## DOCUMENT PASSAGE
..............................
Hong Kong, 17 December 2019
The Inland Revenue and MPF Schemes Legislation (Tax Deductions for Annuity Premiums and MPF Voluntary Contributions) (Amendment) Ordinance 2019, enacted on 29 March 2019, provides tax deductions for qualifying annuity premiums and tax deductible MPF voluntary contributions. The deductions are applicable to taxpayers chargeable to salaries tax or tax under personal assessment commencing on or after 1 April 2019, that is, year of assessment 2019/20 onwards.
Qualifying deferred annuity policy (“QDAP”)
QDAP is an insurance policy that is certified by the Insurance Authority to be in compliance with the specified criteria published by the Insurance Authority under which a regular payment is receivable by an annuitant during an annuity period.
To qualify for tax deduction in respect of QDAP, all of the following conditions have be fulfilled:-
- The policy holder must be the taxpayer as the sole policy holder, the taxpayer’s spouse as the sole policy holder or the taxpayer and spouse as the joint policy holders.
- The annuitant must be the taxpayer and/or the taxpayer’s spouse.
- The annuitant must be an HKID card holder.
- The qualifying annuity premiums must be paid by the taxpayer and/or the taxpayer’s spouse.
Married taxpayer (not living apart) may claim deduction for qualifying annuity premiums paid by him/her or spouse, but premiums already claimed by spouse should be excluded. An agreement on how to divide the amount of deduction must be reached before claiming for the deduction; otherwise, the claim would not be entertained.
Tax deductible voluntary contributions (“TVC”)
..............................
## PROVIDED MATERIAL
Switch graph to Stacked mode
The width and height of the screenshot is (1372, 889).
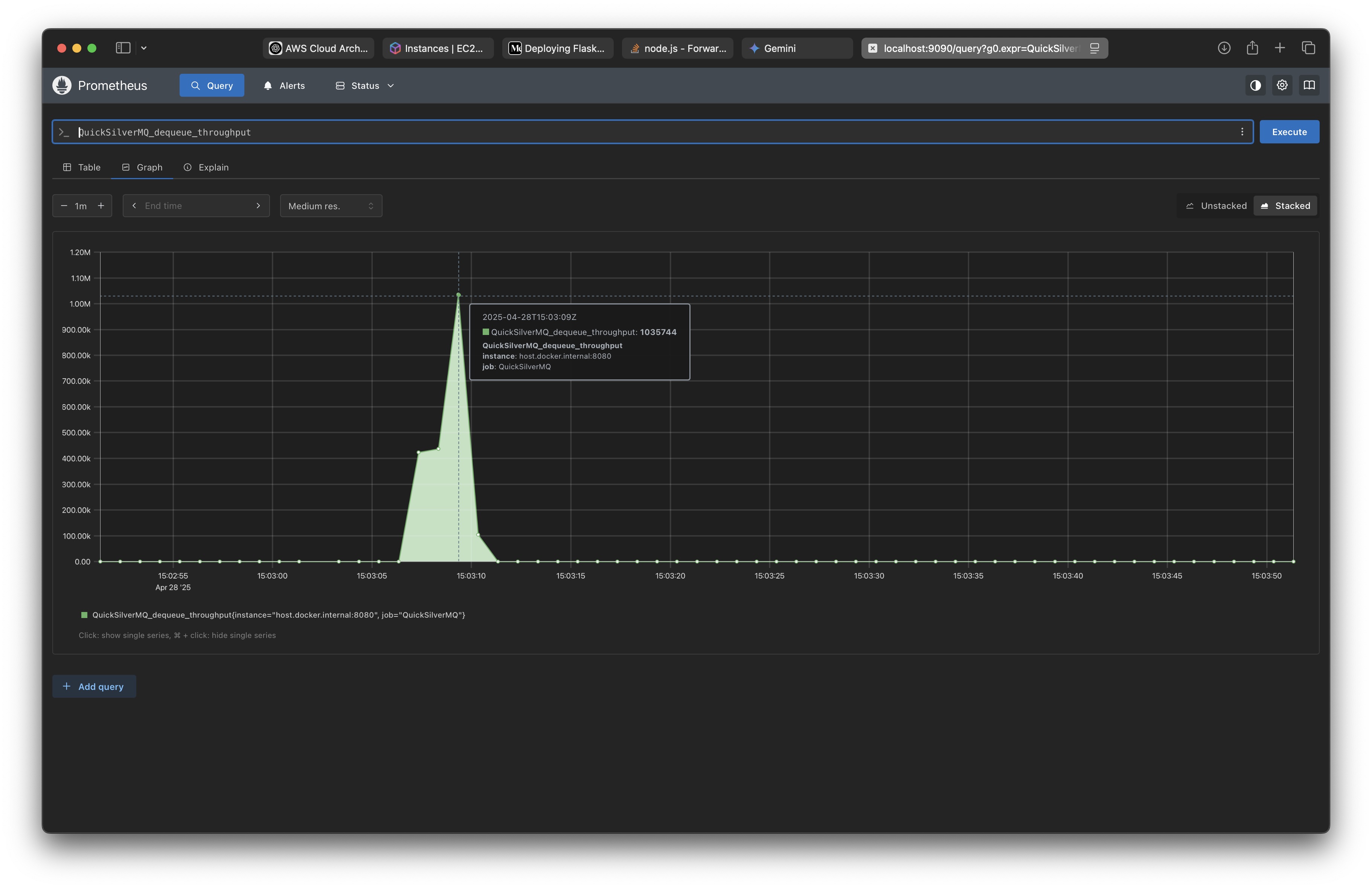tap(1285, 206)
..............................
## EXERCISE TASKS
1. According to the passage on tax deductions for annuity premiums, on what date was the amendment ordinance enacted?
2. In the passage on tax deductions for annuity premiums, write out the section again, beginning at the words "- The annuitant must be the" and stopping after "not be entertained.", but swap "HKID card holder" for "Hong Kong permanent resident".

## OUTPUTS BY TASK
1. 29 March 2019

2.
- The annuitant must be the taxpayer and/or the taxpayer’s spouse.
- The annuitant must be an Hong Kong permanent resident.
- The qualifying annuity premiums must be paid by the taxpayer and/or the taxpayer’s spouse.
Married taxpayer (not living apart) may claim deduction for qualifying annuity premiums paid by him/her or spouse, but premiums already claimed by spouse should be excluded. An agreement on how to divide the amount of deduction must be reached before claiming for the deduction; otherwise, the claim would not be entertained.